Inhibition of histone deacetylases class I improves adipogenic differentiation of human periodontal ligament cells

• Published in: Cellular and Molecular Biology Vol. 70; no. 5; pp. 40 - 47
• Main Authors: Serralta-Interian, Angelica A, Montero Del Toro, Julio, Nic-Can, Geovanny I, Rojas-Herrera, Rafael, Aguilar-Ayala, Fernando J, Rodas-Junco, Beatriz Adriana
• Format: Journal Article
• Language: English
• Published: France 27.05.2024
• Subjects: Acetylation - drug effects; Adipogenesis - drug effects; Adipogenesis - genetics; Cell Differentiation - drug effects; Cell Proliferation - drug effects; Cell Survival - drug effects; Cells, Cultured; Histone Deacetylase Inhibitors - pharmacology; Histone Deacetylases - genetics; Histone Deacetylases - metabolism; Histones - metabolism; Humans; Hydroxamic Acids - pharmacology; Periodontal Ligament - cytology; Periodontal Ligament - drug effects; Stem Cells - cytology; Stem Cells - drug effects; Stem Cells - metabolism; Valproic Acid - pharmacology
• ISSN: 0145-5680; 1165-158X
• DOI: 10.14715/cmb/2024.70.5.7

Periodontal ligament stem cells (PDLSCs) show plasticity towards the adipogenic lineage; however, little has been done on the participation of epigenetic mechanisms.

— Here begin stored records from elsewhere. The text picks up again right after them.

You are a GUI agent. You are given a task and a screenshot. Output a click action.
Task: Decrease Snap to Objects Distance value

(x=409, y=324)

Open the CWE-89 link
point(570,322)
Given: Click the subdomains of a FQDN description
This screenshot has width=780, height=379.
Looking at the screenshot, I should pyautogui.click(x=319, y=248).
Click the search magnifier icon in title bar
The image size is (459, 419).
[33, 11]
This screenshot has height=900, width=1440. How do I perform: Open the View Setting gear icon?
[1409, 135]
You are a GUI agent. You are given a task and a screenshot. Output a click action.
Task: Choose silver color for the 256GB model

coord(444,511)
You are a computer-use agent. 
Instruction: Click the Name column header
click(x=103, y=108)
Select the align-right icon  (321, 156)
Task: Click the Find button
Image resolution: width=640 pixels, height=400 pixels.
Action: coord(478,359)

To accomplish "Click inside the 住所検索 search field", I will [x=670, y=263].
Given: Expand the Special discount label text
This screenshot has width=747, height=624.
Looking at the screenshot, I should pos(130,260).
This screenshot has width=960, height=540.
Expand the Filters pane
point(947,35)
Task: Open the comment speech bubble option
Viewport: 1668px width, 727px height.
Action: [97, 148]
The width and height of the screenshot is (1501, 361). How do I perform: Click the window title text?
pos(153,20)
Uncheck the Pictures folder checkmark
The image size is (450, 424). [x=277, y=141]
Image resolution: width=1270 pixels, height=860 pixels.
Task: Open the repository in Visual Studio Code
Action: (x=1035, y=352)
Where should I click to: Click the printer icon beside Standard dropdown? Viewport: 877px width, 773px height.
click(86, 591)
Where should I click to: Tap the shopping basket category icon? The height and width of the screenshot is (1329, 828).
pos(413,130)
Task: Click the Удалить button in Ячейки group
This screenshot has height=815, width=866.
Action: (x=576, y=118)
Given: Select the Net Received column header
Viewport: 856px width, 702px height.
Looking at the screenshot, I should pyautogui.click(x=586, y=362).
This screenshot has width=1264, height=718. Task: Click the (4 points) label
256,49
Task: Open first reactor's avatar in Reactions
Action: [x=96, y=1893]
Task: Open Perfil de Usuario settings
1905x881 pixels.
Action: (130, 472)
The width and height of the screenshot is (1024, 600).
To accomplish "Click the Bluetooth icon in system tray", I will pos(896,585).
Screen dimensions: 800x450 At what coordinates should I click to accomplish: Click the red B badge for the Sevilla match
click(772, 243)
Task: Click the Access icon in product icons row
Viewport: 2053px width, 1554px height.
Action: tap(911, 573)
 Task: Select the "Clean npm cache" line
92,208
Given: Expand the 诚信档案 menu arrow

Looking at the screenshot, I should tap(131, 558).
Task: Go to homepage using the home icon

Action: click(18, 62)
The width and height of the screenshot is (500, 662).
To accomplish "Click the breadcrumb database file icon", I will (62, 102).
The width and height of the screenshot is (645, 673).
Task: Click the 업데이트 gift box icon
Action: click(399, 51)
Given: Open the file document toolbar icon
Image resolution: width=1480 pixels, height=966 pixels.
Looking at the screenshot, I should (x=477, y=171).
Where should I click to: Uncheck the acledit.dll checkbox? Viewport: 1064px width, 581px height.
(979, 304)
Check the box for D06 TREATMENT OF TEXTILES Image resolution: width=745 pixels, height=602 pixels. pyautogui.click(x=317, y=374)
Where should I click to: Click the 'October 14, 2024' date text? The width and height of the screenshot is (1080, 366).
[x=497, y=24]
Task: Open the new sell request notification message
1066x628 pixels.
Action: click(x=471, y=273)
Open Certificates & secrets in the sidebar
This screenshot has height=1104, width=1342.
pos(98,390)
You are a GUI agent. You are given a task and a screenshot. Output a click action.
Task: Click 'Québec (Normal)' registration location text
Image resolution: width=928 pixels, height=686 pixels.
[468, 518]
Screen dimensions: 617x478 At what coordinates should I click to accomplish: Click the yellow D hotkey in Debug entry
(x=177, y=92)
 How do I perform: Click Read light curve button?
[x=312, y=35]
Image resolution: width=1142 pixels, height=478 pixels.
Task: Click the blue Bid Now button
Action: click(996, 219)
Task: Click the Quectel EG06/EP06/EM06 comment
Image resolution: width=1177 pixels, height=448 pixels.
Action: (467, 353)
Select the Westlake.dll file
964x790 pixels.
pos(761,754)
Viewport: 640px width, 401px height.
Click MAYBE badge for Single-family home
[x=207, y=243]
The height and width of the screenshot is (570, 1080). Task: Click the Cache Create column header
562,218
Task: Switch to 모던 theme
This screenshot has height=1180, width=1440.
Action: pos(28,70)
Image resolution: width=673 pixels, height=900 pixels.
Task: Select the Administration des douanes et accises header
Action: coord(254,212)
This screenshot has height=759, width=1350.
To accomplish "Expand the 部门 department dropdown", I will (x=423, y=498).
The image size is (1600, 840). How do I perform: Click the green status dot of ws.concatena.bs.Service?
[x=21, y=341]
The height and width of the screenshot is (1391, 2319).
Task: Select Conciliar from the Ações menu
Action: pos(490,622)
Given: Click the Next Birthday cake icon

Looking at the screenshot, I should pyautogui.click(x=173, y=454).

Histone acetylation is a dynamic process, though balanced by histone acetyltransferases (HATs) and histone deacetylases (HDACs) activities. This process can be halted by HDACs inhibitors, such as trichostatin A (TSA) and valproic acid (VPA). This study aimed to determine the role of HDACs class I in adipogenic differentiation of PDL cells. PDLSCs were treated with TSA at concentrations of 100, 200, and 250 nM, or VPA at 1, 4 and 8 mM. Cell viability was assessed using MTT assays. Gene expression of pluripotency markers (NANOG, OCT4, SOX2), HAT genes (p300, GCN5), and HDACs genes (HDAC1-3) was analyzed by RT-qPCR. Adipogenic differentiation was evaluated via oil red O staining, and acetylation of histone H3 lysine 9 (H3K9ac) was examined by Western blot. VPA treatment resulted in a 60% reduction in cell proliferation, compared to a 50% when using TSA. Cell viability was not affected by either inhibitor. Furthermore, both TSA and VPA induced adipogenic differentiation, through an increase in the deposition of lipid droplets and in GCN5 and p300 expression were observed. Western blot analysis showed that TSA increased H3K9ac levels on adipogenic differentiation of PDLSCs. These findings highlight the potential of HDAC inhibitors as a tool for modulating H3K9 acetylation status and thus influencing adipogenic differentiation of PDLCs.